Re: Crash consistency bug in ext4 - interaction between delalloc and fzero

Lukas Czerner <lczerner@xxxxxxxxxx> · Wed, 14 Mar 2018 07:27:18 +0100

On Tue, Mar 13, 2018 at 10:05:57AM -0500, Jayashree Mohan wrote:
> Hi,
> Thanks for the quick reply.
> 
> >> We've encountered what seems to be a crash consistency bug in
> >> ext4(kernel 4.15) due to the interaction between delayed allocated
> >> write and an unaligned fallocate(zero range). Say we create a disk
> >> image with known data and quick format it.
> >> 1. Now write 65K of data to a new file
> >> 2. Zero out a part of the above file using falloc_zero_range (60K+128)
> >> - (60K+128+4096) - an unaligned block
> >> 3. fsync the above file
> >> 4. Crash
> >>
> >> If we crash after the fsync, and allow reordering of the block IOs
> >> between two flush/fua commands using Crashmonkey[1], then we can end
> >> up zeroing the file range from (64K+128) to 65K, which should be
> >> untouched by the fallocate command.
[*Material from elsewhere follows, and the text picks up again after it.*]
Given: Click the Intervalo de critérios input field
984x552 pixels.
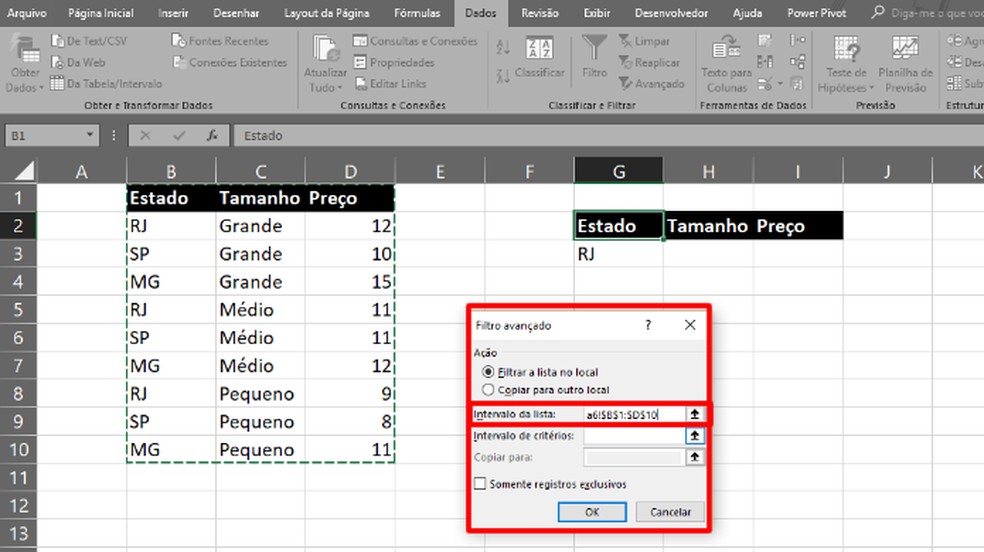Looking at the screenshot, I should click(x=634, y=436).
We expect this region to contain
> >> the  user written data in step 1 above.
> >>
> >> This workload was inspired from xfstest/generic_042, which tests for
> >> stale data exposure using aligned fallocate commands. It's worth
> >> noting that f2fs and btrfs passes our test clean - irrespective of the
> >> order of bios, user data is intact in these filesystems.
> >>
> >> To reproduce this bug using CrashMonkey, simply run :
> >> ./c_harness -f /dev/sda -d /dev/cow_ram0 -t ext4 -e 10240 -s 1000 -v
> >> tests/generic_042/generic_042_fzero_unaligned.so
> >
> > Hmm, I do not seem to be able to reproduce this problem. However I am
> > running in a virtual environment with Virtio disk so that might be the
> > problem ? Sorry if I am missing something it's my first time trying
> > crashmonkey.
> 
> By not being able to reproduce the problem, do you mean CrashMonkey
> runs to completion and produces a summary block like this one, but
> with all tests passed cleanly ?
> 
> Reordering tests ran 1000 tests with
> passed cleanly: 936
> passed fixed: 0
> fsck required: 0
> failed: 64
> old file persisted: 0
> file missing: 0
> file data corrupted: 64
> file metadata corrupted: 0
> incorrect block count: 0
> other: 0
> 
> If not could you tell me what the output is ?
> We also run on a virtual environment - kvm or VirtualBox, so there
> shouldn't be an issue with that.

Ah, ok. The output tricked me, you're right it does fail for me in the
same way.

> 
> 
> > Also it's not yet clear to me we can zeroout the entire block instead of
> > just a part of it because of the crash ? Unless it was actually zero
> > before we wrote to it, so isn't it lost write rather than zeroout ?
> 
> Before we start the workload, we run a setup phase to fill up the
> entire disk by writing known data(non zero) to a file and unlink the
> file. Because, when we run the actual workload, we want to be reusing
> these data blocks. So I am wondering the only way the block could be
> zeroed out is due to the fzero command (because if the write was lost,
> we should see stale data corresponding to the initial setup phase? )

Ok, good to know.

Thanks!
-Lukas

> 
> 
> > I think that comments from Dave are valid here as well I am not
> > necessarily sure how this situation can happen anyway. So maybe we do
> > have a bug there somewehere. I guess I'll know more once I am able to
> > reproduce.
> 
> 
> Thanks,
> Jayashree